Prime Minister Abiy Ahmed's government and the TPLF have each blamed the other for the fighting that erupted last Wednesday in areas bordering the southeastern tip of Tigray.
At least four people including children were killed Friday in the first air strike on Mekele in many months, an attack condemned by the UN children's agency UNICEF.
Local channel Tigrai TV had put the death toll at seven, including three children.
Tigrayan rebels had accused the government of hitting a residential area and a kindergarten.
But Addis Ababa said only military sites were targeted and accused the TPLF of "dumping fake body bags in civilian areas" to manufacture outrage.
Access to northern Ethiopia is severely restricted and it is not possible to independently verify the situation on the ground or the claims by the warring sides.
"We are fighting a defensive war," Getachew said earlier Tuesday at a press conference broadcast online, adding: "We will remain open for any negotiations."
Residents, as well as diplomatic and humanitarian sources, have said that in recent days TPLF fighters have pushed about 50 kilometres (30 miles) south from Tigray into Amhara and to the southeast into Afar, sending many people fleeing.
"We have defended our positions and we are now launching a counter-offensive," Getachew said.

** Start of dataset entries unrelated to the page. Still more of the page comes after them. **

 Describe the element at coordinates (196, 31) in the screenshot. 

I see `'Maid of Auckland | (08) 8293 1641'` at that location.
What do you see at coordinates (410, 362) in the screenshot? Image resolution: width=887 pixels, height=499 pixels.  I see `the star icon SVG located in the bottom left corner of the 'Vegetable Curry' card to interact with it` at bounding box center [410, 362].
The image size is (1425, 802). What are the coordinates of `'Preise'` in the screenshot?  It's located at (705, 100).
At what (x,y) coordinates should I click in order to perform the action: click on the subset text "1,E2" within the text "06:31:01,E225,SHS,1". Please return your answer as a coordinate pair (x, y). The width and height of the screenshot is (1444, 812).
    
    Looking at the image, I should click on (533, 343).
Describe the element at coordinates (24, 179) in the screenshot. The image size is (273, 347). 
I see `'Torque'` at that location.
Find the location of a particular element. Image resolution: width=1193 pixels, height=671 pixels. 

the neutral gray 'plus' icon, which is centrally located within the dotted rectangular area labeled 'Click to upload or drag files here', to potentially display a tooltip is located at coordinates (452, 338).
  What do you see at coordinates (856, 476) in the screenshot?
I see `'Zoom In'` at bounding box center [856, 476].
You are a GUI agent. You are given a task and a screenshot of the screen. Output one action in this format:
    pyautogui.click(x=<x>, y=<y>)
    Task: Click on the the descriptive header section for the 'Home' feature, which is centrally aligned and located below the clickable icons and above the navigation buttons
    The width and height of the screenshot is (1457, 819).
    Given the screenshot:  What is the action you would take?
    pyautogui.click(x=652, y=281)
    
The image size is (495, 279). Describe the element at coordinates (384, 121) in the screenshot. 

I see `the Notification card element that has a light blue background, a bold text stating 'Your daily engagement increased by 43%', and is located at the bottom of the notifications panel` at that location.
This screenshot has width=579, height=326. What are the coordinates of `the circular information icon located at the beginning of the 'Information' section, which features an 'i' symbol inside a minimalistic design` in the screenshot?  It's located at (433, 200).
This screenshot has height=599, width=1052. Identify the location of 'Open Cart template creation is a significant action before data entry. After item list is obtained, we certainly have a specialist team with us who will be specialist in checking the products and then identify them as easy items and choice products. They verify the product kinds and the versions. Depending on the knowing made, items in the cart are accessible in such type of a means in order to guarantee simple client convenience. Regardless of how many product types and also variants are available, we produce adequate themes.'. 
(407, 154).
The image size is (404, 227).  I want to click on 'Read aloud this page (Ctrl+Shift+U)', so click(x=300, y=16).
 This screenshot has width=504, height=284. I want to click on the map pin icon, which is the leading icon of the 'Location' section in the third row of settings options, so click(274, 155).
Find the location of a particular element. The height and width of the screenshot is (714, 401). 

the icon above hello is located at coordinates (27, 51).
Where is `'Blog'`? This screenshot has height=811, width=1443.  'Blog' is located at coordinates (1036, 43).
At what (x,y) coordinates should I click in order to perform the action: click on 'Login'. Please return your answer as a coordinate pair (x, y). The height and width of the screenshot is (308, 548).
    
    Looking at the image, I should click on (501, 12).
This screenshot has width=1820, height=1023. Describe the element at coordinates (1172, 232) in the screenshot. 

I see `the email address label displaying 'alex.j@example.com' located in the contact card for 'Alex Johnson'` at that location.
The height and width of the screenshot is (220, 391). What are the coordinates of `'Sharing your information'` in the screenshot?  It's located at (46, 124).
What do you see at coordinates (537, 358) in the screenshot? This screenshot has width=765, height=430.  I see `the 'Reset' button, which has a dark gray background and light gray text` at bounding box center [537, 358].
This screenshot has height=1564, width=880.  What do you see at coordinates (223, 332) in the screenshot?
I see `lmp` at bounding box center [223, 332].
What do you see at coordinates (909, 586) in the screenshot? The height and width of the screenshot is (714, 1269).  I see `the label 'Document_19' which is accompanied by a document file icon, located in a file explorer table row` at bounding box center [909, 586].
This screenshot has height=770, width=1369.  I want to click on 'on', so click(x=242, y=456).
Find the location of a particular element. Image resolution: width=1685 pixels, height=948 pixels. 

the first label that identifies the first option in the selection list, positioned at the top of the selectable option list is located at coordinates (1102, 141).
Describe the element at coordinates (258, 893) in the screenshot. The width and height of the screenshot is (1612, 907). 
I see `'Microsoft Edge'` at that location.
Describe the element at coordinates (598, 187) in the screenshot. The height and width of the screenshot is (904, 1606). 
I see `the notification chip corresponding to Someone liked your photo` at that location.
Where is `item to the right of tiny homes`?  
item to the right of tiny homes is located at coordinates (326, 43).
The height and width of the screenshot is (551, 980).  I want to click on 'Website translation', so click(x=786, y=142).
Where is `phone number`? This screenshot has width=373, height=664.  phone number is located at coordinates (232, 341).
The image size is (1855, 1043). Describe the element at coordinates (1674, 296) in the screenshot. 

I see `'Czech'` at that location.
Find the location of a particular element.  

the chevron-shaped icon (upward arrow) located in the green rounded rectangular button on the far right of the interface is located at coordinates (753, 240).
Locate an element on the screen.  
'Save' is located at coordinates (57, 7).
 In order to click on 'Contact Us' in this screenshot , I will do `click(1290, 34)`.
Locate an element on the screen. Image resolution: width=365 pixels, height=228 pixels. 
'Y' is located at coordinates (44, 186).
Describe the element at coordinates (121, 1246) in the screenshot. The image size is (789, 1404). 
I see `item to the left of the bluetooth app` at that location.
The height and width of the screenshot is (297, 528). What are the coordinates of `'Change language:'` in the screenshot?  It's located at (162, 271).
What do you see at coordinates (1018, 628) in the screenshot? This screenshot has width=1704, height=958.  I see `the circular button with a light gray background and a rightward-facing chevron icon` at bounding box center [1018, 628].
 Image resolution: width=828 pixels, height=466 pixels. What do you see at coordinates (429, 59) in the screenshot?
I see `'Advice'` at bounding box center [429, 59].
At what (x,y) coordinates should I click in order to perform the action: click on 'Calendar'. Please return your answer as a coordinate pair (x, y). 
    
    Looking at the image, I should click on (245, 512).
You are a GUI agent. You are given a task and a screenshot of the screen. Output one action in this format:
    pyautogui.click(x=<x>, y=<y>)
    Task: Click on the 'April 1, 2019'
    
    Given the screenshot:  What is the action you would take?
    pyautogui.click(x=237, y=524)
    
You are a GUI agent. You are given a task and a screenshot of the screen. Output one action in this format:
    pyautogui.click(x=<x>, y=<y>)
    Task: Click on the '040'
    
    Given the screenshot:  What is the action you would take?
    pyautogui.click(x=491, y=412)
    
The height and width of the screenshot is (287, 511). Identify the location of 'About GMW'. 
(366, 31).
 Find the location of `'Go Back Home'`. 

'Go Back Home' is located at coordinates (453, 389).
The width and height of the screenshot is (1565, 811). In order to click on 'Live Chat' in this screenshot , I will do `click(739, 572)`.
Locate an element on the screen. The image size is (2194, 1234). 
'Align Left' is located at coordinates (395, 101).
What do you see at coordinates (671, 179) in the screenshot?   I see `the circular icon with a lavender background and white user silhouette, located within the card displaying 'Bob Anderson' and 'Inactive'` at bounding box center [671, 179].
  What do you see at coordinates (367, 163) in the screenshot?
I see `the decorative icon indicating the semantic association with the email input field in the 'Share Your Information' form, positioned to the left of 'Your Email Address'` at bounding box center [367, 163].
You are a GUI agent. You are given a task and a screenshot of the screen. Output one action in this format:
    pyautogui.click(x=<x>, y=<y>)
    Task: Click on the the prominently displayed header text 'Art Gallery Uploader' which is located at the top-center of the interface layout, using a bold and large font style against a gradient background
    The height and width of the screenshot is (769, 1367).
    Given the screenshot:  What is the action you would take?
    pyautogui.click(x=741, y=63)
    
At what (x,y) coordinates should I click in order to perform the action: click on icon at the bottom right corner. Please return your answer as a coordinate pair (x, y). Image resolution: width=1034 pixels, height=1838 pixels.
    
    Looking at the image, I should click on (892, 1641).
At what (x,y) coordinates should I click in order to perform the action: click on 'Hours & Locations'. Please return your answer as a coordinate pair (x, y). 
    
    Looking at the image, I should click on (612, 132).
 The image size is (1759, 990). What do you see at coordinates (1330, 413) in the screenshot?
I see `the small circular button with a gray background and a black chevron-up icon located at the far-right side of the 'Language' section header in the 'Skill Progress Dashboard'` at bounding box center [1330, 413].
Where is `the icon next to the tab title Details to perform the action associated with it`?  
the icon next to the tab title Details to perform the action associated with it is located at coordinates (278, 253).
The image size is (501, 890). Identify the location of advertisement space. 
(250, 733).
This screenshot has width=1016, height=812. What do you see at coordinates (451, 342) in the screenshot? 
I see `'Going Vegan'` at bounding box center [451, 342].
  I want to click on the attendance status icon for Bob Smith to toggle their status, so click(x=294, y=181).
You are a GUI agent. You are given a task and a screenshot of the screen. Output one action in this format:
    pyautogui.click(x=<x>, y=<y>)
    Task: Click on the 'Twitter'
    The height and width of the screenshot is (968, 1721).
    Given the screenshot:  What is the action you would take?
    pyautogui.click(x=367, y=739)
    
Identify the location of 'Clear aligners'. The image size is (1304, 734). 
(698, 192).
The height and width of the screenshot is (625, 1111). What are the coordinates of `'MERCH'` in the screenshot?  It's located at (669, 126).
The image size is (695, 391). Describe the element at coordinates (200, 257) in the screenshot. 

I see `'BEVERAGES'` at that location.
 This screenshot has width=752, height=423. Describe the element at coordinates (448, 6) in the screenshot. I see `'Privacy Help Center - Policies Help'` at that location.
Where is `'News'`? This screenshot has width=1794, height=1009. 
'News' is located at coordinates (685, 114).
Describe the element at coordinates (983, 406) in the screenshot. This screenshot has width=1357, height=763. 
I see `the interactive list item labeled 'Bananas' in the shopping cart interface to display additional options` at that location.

"Abiy keeps making miscalculation after miscalculation, he keeps sending reinforcements and we'll continue to neutralise (them) and that will take us probably deeper and deeper into Amhara region."
Roads 'clogged with fleeing people'
Abiy's government announced Saturday that federal forces had pulled back from Kobo, which lies about 15 kilometres south of Tigray, to avoid "mass casualties".
Getachew said Tuesday a significant part of the North Wollo zone in Amhara was in rebel hands although the TPLF did not want to control the area.
In response, the Government Communication Service said: "The federal government is still committed to the peaceful resolution to the conflict that was once again initiated by the TPLF terrorist group."
A local NGO active in Afar, the APDA, said on Twitter about 18,000 people had been displaced by fighting, mainly women and children, and that roads in one area were "clogged with fleeing people".
It said the TPLF was apparently advancing towards Keliwan, a town in Afar to the east of Kobo, and that people were evacuating.
Calls for restraint
The war, which erupted in November 2020, has killed untold numbers of civilians and left millions in need of humanitarian aid across the north.
Since the latest combat flared, the international community has issued appeals for restraint, including from UN chief Antonio Guterres and the African Union.
Guterres' spokesman Stephane Dujarric confirmed last week that he had spoken to Abiy as well as TPLF leader Debretsion Gebremichael to call for an immediate cessation of hostilities and "the creation of conditions to restart an effective political dialogue".
Debretsion disclosed last week that "two rounds of confidential face-to-face" meetings with top civilian and military officials had taken place, the first acknowledgement by either side of direct contacts.
But the rivals have been at odds over who should lead negotiations, with Abiy's government saying the AU should broker any dialogue while the TPLF wanted Kenya's outgoing President Uhuru Kenyatta to mediate and has also called for the restoration of basic services to Tigray.
The March truce allowed the resumption of international aid convoys to Tigray after a three-month break, while the region remains without access to basic services and struggles with food shortages.
Abiy, a Nobel Peace laureate, sent troops into Tigray to topple the TPLF in response to what he said were rebel attacks on federal army camps.
The TPLF mounted a comeback, recapturing most of Tigray in June 2021 and expanding into Afar and Amhara, before the fighting reached a stalemate.